I’d love the opportunity to test drive one a few days / week before saying no or yes .
-Nate
As a proud former owner of a 1964 R4, and as an Aussie, I must join in. After a somewhat impractical but fun MG Midget, (sold to help buy a house) it was very handy to take on the R4, which in comparison sported a cavernous interior and was still fun. That French lean on the corners was great – no loss of adhesion, and you could hang on to that very odd gear lever to steady yourself. My wife found it most convenient to hang her handbag on it too. The folding back seats meant you could fit in a surprising amount of stuff. We were renovating a tiny 1870s house in Collingwood, Melbourne in the late 80s, and the car capably ferried loads of old concrete and the hideous front fence to the Northcote tip. A highlight was when we drove down the Eastern Freeway with a bag of stinky pigeon poo on the roof rack for the backyard lemon tree – we imagined cars behind us veering off the road, with drivers succumbing to the vile stench. In any case, after the MG, it was great to feel secure when driving – every other vehicle took great care to avoid this weird old bomb. The six volt electrics delivered all of two candlepower of headlights, but we fortunately never needed to resort to the starting handle/crank. The lack of a radio was amply compensated for by the deafening racket of the sliding windows in their perished rubber mounts. The R4’s demise came when, on South Road, a radiator hose exploded and the car briefly became a mobile steam bath – I recklessly pressed on and although we did make it home (a brand new Carnegie villa unit) this great little car was sold on for restoration. Out of the MG, two Camiras, two Magnas and our current Subaru Impreza the R4 remains a firm favourite. I have a colour sketch of it; this may be forthcoming…
Your R4 would have been quite a sight in Melbourne back then. We’d moved from Elwood to Mitcham in the eighties, and there weren’t many Renaults on the road by then. Last time I recall seeing one was the early seventies. I think they were just too far outside the mainstream for many Aussies to consider. Then of course you had the Japanese brands introducing us to their concept of affordable quality, something many of the locally-assembled Renaults seemed to lack, especially my cousin’s 12.
Good to hear that you sold it for restoration rather than scrap.
Fifty years ago my Dad traded in his ’68 R10…it was also the year I learned to drive, missed driving it by less than a month.
Dad bought the ’68 new at Almartin Motors in South Burlington, Vt. The company he worked for transferred him down to Virginia but by ’75 we were back up in Vermont. In ’76 he bought his first front wheel drive car, a new Subaru DL. FWD wasn’t yet very common then and the cars that had it were pretty expensive..such as the Hondas, and VWs, plus Saab was out of his range for what was his commuter car.

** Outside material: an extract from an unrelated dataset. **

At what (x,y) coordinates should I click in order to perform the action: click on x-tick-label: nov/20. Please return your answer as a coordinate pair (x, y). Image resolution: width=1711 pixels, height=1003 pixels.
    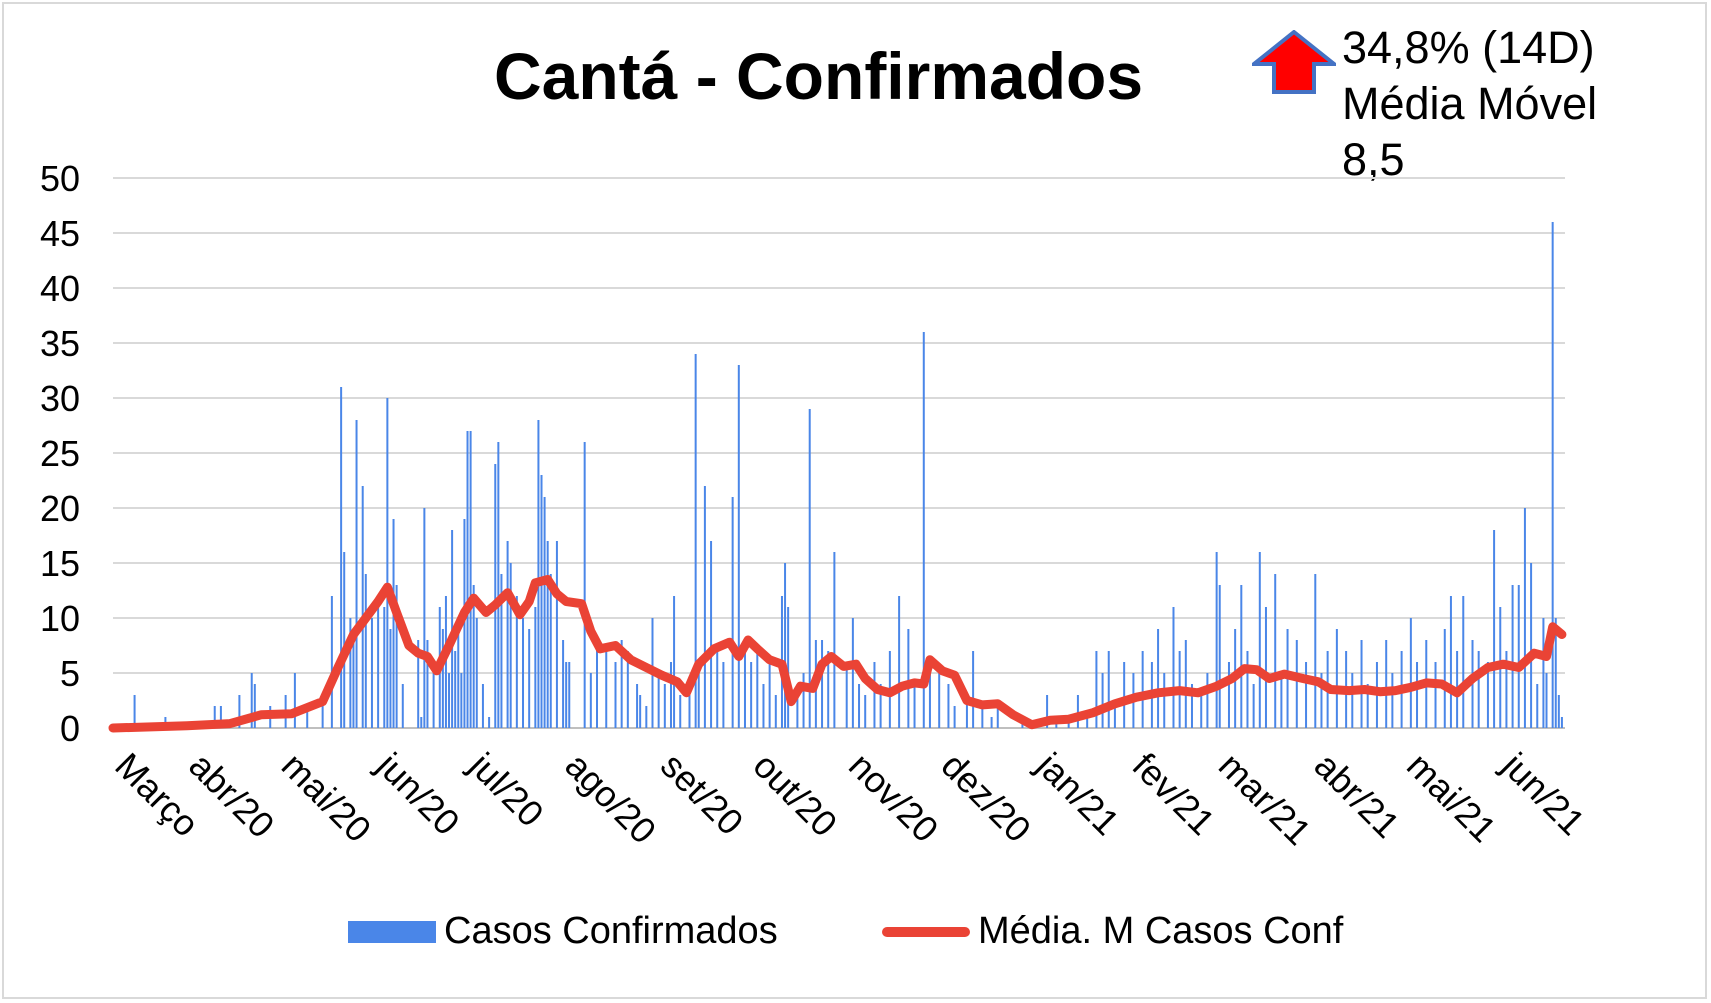
    Looking at the image, I should click on (894, 798).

Dad had a ’59 Beetle which was totalled parked in front of our house, which is why he got the R10. He mostly used it to get to work, rear engine/RWD was pretty good in slippery weather. Not sure why he didn’t get an R4 back in ’68 instead of the R10 but maybe he was used to the Beetle and liked RWD. The R10 also had 4 doors so it could handle the family a bit better than the Beetle though he seldom used it for other than himself and maybe 1 other person (often me).